A professora Aldacy trouxe reflexões decorrentes de uma pesquisa longa realizada sobre o tema: Efetividade (ou não) do controle de constitucionalidade no decorrer dos 30 anos da Constituição Federal de 1988 e/ou dificuldades de um controle eficaz diante das alterações havidas. Seu estudo resgatou votos do Supremo Tribunal Federal (STF) ligados a temas de Direito do Trabalho, buscando, em suas próprias palavras, as “razões de decidir” que pautaram o perfil de atuação da magistratura, bem como a “lógica de Estado” subjacente.

- TRECHOS DAS ENTRADAS
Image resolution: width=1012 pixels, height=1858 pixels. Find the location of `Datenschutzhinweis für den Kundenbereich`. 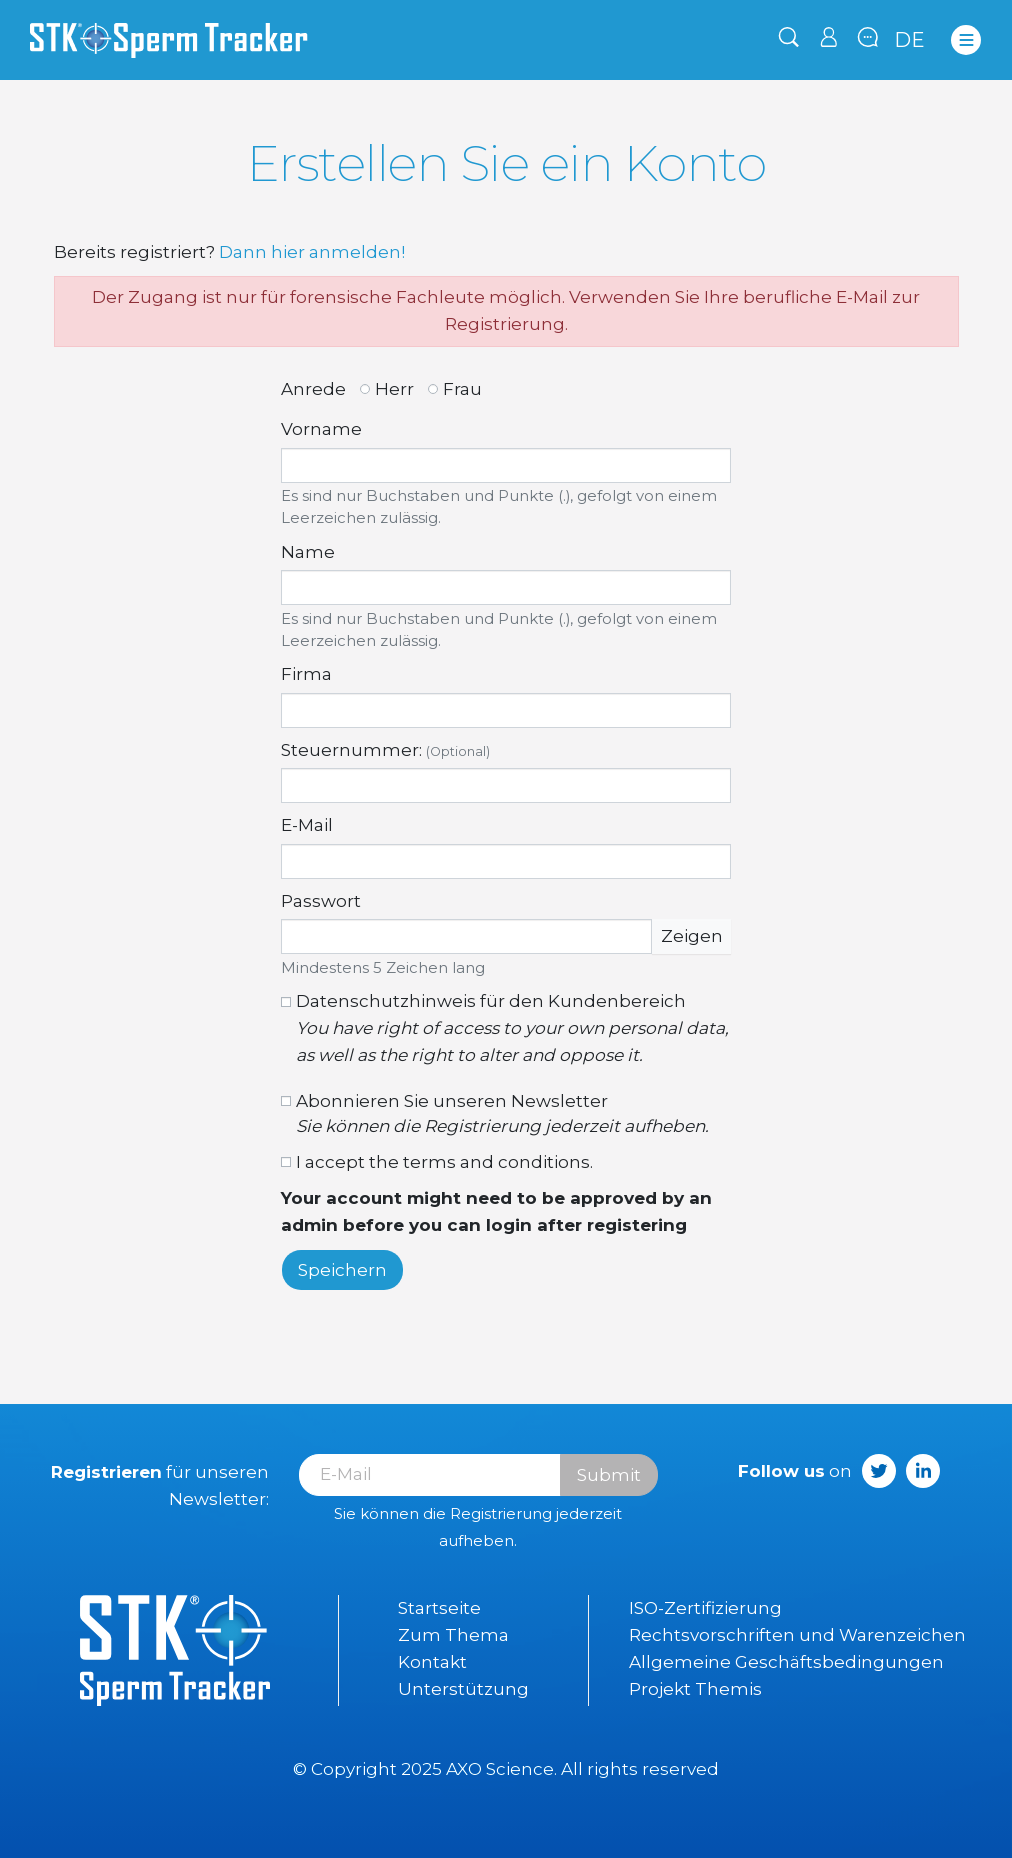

==

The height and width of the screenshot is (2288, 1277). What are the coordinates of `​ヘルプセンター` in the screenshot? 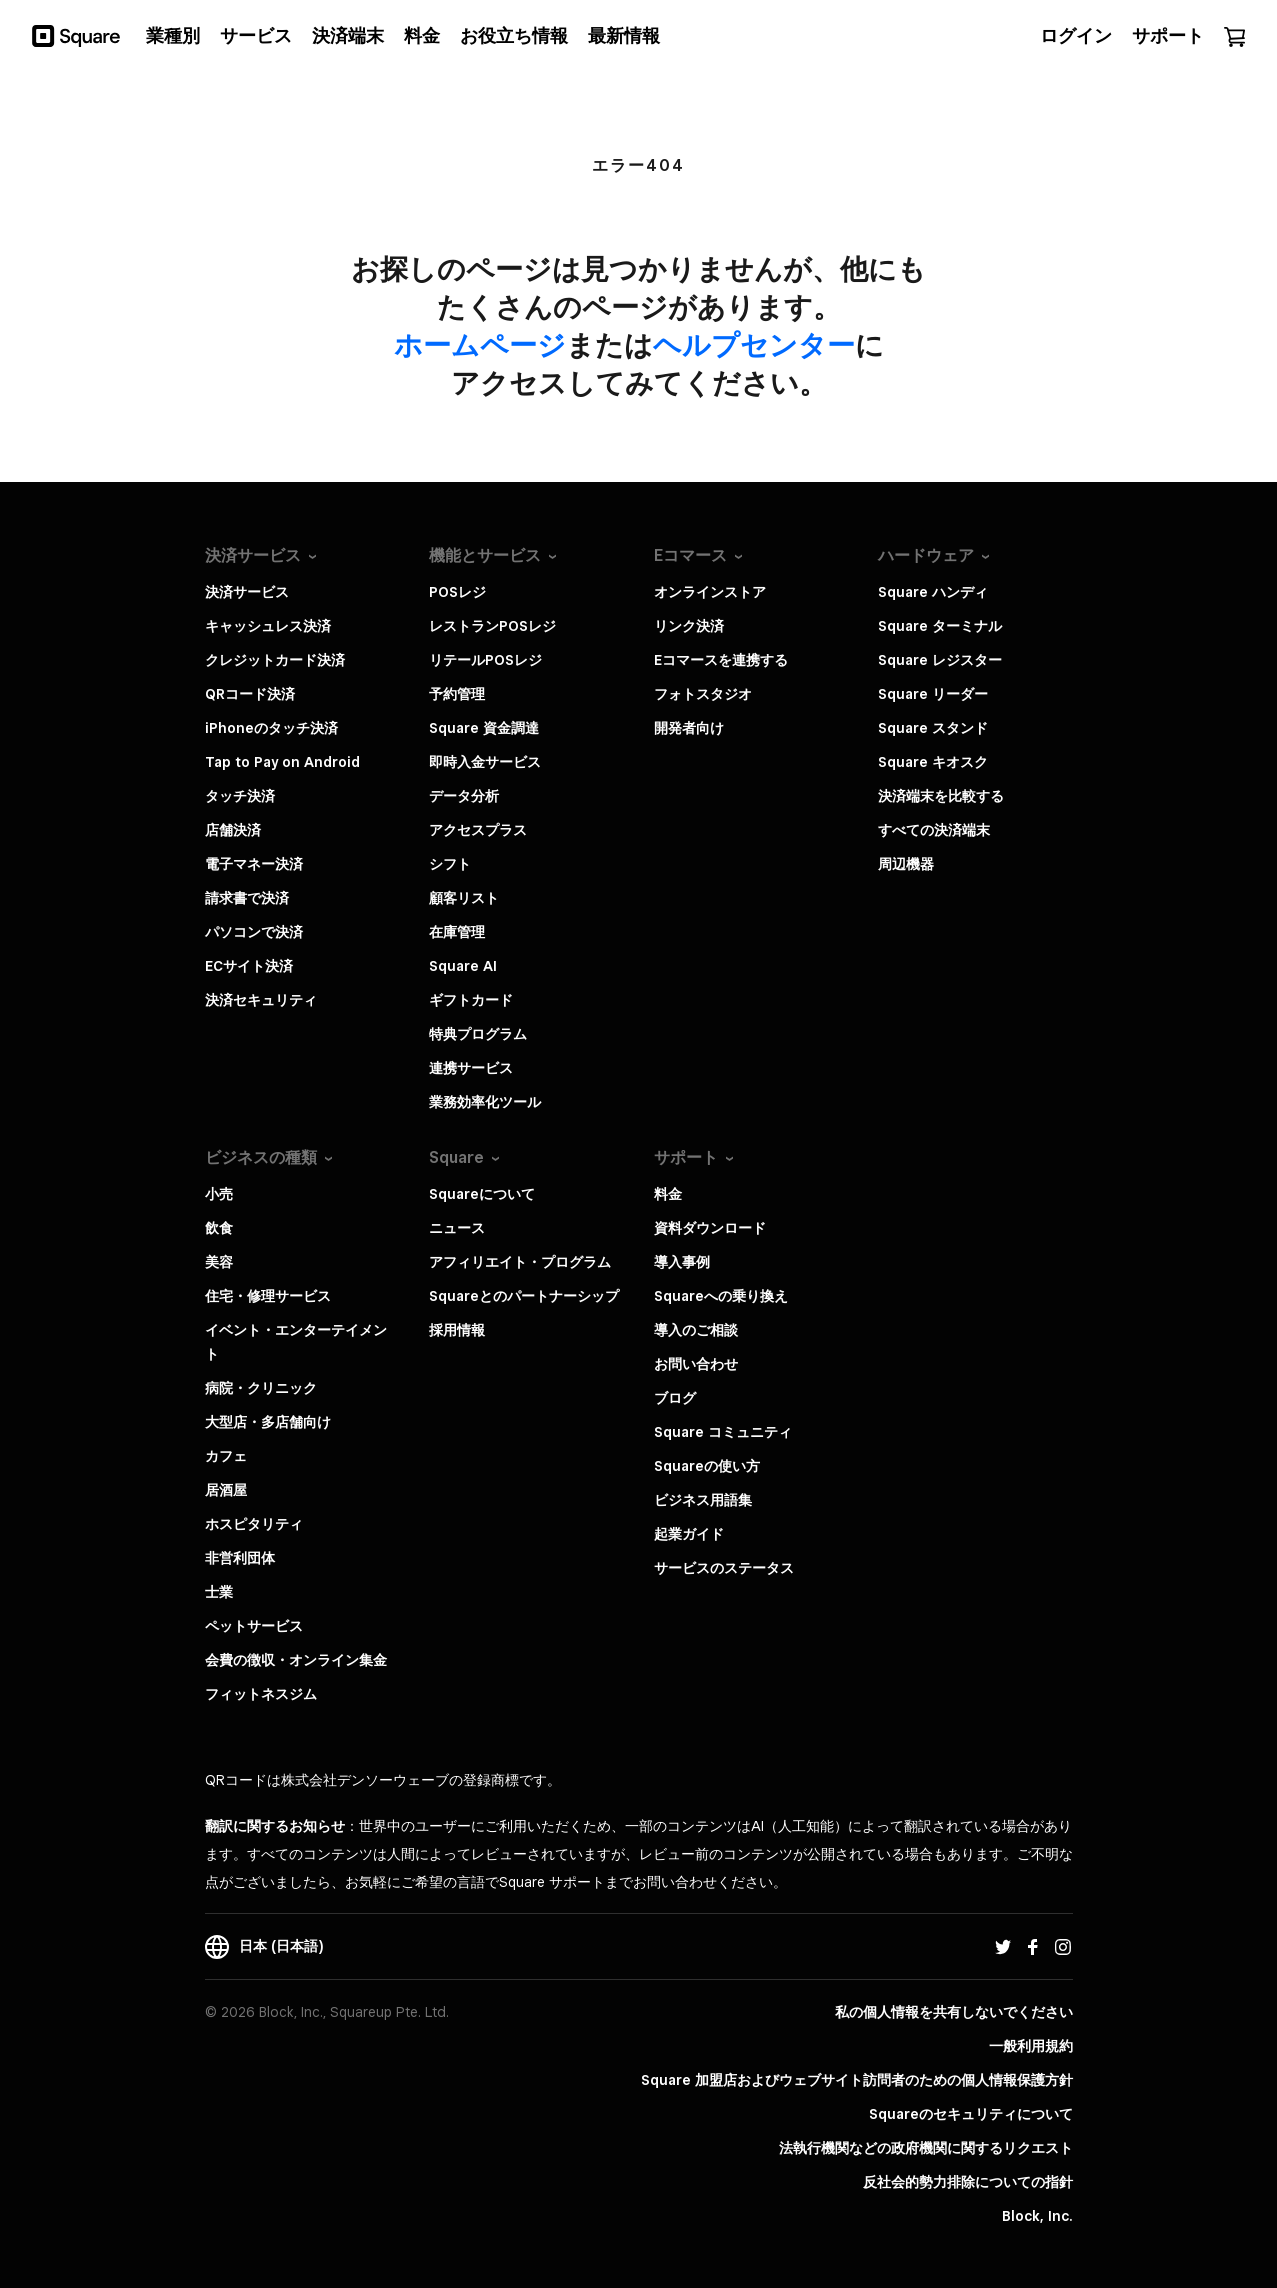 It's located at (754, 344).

...

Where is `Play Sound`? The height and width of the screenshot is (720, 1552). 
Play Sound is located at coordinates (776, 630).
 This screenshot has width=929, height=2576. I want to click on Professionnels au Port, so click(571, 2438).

- PROBLEMAS A RESOLVER
**A)** Responda com base no trecho sobre a pesquisa da professora Aldacy:
(i) De qual tribunal o estudo resgatou votos?
(ii) A que ramo do Direito esses votos estavam ligados?
(iii) Quantos anos da Constituição Federal de 1988 o tema da pesquisa abrange?
**B)** Reescreva as entradas entre a linha que contém "is (720, 1552)." e a que contém "This screenshot has", inclusive. Troque "height and width" por "size" e mantenha todo o resto inalterado.

- RESULTADOS DO EXERCÍCIO
**A)**
(i) Do Supremo Tribunal Federal (STF).
(ii) Ao Direito do Trabalho.
(iii) 30 anos.

**B)**
Where is `Play Sound`? The size of the screenshot is (720, 1552). 
Play Sound is located at coordinates (776, 630).
 This screenshot has width=929, height=2576. I want to click on Professionnels au Port, so click(571, 2438).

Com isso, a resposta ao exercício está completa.